Provided data Block Start

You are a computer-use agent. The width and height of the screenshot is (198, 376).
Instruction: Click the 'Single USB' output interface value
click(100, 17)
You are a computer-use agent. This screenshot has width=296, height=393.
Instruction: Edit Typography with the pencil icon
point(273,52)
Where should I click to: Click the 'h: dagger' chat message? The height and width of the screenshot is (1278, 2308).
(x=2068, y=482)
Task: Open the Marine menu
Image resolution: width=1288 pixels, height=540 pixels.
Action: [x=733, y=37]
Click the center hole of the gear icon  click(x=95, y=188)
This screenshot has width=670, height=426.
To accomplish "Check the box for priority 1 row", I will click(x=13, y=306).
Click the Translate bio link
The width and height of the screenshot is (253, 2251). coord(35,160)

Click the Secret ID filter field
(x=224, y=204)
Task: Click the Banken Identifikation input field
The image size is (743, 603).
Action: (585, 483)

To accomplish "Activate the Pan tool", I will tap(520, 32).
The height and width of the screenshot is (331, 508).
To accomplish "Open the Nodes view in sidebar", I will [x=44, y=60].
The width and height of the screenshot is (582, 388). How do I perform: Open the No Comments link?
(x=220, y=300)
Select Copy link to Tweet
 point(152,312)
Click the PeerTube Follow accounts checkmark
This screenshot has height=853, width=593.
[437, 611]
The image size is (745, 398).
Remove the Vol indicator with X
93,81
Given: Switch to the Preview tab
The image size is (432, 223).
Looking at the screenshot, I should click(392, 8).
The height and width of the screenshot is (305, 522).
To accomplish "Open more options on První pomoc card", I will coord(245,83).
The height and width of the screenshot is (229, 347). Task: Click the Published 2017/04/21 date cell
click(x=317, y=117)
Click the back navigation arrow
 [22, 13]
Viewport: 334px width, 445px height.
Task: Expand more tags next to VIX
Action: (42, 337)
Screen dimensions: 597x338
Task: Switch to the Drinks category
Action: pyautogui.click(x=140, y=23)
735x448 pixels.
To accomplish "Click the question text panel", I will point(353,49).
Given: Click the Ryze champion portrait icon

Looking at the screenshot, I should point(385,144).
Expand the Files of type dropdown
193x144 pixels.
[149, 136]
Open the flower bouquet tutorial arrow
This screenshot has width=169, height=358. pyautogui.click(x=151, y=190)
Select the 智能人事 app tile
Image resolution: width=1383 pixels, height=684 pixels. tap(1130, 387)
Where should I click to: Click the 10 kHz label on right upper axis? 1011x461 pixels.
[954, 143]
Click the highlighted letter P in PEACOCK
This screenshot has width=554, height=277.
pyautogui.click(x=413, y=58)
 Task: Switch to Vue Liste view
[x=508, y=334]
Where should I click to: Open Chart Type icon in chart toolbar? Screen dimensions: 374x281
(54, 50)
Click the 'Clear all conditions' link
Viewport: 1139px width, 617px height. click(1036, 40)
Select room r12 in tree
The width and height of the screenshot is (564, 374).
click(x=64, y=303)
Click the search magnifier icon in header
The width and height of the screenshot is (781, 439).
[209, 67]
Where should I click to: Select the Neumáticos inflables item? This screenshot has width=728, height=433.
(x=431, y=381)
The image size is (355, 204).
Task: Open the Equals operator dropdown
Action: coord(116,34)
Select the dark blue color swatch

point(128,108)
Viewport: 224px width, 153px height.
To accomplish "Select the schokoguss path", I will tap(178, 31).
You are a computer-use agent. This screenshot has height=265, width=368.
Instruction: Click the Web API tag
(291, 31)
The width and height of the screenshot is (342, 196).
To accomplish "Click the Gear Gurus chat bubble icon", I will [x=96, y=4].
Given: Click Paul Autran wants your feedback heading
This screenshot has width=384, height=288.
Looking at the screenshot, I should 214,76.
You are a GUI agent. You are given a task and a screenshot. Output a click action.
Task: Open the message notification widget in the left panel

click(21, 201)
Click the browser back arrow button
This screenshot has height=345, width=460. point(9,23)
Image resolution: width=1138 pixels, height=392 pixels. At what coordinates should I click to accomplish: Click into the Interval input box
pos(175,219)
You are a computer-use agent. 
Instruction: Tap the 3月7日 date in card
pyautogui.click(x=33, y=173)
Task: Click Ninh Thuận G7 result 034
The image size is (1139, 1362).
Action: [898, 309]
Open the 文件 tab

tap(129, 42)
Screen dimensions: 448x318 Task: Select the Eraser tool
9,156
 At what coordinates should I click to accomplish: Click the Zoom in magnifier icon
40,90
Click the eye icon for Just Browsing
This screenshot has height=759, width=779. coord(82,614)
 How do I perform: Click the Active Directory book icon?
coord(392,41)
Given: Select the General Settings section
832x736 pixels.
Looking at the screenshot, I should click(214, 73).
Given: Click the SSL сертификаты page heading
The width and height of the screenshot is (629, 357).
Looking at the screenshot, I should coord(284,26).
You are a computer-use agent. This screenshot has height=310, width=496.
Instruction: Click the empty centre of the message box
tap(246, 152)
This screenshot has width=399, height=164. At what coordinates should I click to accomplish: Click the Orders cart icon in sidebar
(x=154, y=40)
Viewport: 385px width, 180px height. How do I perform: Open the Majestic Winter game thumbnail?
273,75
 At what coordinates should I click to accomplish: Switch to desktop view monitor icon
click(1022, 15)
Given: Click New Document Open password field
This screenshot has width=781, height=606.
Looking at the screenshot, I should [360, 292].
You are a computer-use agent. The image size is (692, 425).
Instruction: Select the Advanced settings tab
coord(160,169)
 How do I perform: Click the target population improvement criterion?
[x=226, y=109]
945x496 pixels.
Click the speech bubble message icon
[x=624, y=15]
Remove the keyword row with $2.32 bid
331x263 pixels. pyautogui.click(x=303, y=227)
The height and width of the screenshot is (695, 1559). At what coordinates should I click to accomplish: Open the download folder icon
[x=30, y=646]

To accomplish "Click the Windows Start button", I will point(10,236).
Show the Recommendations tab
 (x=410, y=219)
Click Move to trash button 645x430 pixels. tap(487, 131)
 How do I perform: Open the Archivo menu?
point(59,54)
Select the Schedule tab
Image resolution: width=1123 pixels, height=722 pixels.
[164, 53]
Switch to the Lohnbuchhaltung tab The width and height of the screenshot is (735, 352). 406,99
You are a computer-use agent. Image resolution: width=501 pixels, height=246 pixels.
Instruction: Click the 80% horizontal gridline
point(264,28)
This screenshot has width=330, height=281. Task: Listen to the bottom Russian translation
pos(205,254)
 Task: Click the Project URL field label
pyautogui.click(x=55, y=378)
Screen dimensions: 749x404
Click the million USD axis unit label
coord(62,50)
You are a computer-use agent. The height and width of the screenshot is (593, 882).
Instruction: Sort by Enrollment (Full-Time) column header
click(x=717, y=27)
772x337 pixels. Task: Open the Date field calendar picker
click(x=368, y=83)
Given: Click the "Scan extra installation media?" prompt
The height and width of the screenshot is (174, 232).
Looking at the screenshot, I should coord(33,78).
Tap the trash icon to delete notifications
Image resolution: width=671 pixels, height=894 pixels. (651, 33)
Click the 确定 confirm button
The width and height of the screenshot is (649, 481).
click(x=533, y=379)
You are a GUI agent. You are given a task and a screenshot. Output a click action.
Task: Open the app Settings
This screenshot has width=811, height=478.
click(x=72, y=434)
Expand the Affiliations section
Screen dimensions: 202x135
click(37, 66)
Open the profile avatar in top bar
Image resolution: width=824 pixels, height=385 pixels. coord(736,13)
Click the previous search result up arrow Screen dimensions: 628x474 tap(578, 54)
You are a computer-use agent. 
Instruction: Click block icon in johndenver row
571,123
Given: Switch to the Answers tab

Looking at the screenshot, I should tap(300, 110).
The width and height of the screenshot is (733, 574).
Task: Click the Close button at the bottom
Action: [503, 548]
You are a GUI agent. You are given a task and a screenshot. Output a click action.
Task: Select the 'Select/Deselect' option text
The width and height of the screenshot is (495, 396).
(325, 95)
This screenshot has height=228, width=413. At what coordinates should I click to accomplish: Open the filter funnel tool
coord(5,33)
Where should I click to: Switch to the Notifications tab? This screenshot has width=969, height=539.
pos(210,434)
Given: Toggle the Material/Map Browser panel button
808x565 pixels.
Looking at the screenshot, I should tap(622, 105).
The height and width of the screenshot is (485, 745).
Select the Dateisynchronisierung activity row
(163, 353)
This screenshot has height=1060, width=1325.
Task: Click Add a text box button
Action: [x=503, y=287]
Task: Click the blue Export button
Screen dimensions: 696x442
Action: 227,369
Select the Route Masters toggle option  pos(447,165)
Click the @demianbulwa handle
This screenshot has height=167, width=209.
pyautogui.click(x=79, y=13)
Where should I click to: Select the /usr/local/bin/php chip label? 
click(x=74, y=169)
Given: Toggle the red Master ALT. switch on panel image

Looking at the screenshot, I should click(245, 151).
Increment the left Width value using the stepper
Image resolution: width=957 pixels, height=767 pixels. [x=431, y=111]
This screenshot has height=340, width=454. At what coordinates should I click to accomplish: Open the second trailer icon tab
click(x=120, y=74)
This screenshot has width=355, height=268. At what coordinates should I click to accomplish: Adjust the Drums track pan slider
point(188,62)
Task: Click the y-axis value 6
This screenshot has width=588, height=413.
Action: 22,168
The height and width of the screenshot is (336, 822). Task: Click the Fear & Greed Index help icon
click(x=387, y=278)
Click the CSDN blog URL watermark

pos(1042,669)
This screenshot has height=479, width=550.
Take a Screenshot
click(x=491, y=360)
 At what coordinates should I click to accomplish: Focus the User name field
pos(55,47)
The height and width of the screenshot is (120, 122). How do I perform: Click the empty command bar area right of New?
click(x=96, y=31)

Provided data Block End

- What you should do -
Include both ends. Return the line holding "The height and width of the screenshot is (120, 122)." and all lines after it in the records above, exactly as written.

- Answer space -
The height and width of the screenshot is (120, 122). How do I perform: Click the empty command bar area right of New?
click(x=96, y=31)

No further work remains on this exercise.